Сreating a system that would be able to work with a video stream from a camera and:
a) detect human faces in every frame and distinguish them from the background;
b) recognize faces and compare them to descriptive vectors in the database;
c) return a signal with information if a face is in the database or not.
To upload a new dataset into the database the administrator will use a simple Docker script that picks all the images and metadata from a specified folder.
We have researched the statistics on the topic of face recognition and FPR/FNR ratio balance and the theory behind it to find the best system sensitivity settings. Then we have deployed the system on a test stand in our office and tuned that balance even further. Thus we have achieved the best system performance together with a guarantee that the FPR will not exceed 2%.
The first idea was to use some celebrities’ content (videos and images available for free usage) to virtually simulate and test the facial recognition video stream input. But then we decided to test it ourselves, so we have purchased and assembled all the necessary hardware, placed a camera in our office at an angle recommended by the client, hooked it up with the employees profile images from our ERP database and tested it on the company employees. This allowed us to be convinced in the quality of the product being developed.
Our DevOps made a great job performing the smoothest deployment possible and provided all the necessary customer support to avoid any possible issues in operation. We have created a detailed guide on hardware and camera setup requirements, database update guide, and helped the customer step by step to make the system working in its best shape.

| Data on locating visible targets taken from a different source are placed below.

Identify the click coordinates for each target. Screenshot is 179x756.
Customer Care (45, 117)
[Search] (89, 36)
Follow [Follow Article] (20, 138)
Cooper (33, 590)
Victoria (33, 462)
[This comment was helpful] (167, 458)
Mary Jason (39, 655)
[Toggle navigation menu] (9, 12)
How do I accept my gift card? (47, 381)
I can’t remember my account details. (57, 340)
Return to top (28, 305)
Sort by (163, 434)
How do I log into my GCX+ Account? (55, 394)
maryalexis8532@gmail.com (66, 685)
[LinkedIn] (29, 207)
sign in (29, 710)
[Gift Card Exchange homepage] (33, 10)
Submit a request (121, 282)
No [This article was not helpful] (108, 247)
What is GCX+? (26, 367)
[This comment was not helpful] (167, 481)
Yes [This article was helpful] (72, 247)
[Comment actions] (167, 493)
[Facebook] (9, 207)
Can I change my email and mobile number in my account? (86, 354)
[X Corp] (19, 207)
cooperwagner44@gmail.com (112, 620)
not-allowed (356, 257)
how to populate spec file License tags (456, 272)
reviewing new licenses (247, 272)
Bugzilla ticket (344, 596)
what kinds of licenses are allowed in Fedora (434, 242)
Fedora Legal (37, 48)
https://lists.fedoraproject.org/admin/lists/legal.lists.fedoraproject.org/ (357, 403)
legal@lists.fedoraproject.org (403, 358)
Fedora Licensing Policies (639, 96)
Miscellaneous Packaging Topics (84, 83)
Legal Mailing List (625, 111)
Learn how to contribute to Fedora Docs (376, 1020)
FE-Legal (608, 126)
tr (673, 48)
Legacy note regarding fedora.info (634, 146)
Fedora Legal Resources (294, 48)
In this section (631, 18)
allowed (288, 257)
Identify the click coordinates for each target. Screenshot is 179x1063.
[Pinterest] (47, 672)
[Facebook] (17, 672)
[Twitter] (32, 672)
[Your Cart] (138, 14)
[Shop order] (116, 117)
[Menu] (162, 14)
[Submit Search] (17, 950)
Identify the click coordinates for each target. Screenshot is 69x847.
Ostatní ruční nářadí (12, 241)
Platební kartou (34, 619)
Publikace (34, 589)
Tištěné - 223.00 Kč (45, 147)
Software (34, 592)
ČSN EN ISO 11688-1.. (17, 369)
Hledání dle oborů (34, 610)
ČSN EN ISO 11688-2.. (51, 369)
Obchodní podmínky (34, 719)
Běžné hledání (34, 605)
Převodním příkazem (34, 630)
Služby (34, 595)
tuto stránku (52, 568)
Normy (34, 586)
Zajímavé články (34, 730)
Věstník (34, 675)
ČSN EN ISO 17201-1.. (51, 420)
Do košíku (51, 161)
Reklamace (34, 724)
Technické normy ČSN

The project was tested and accepted by the client. After some minor improvements, the system was launched on several facilities in Mexico, where the staff turnover sometimes exceeds 100% per year.
Our system helps to solve some of the problems related to the staff turnover by simplifying the process of the employee database update and eliminating the need of mesmerizing every worker personally. It also improves security measures and accelerates the checkpoint passage.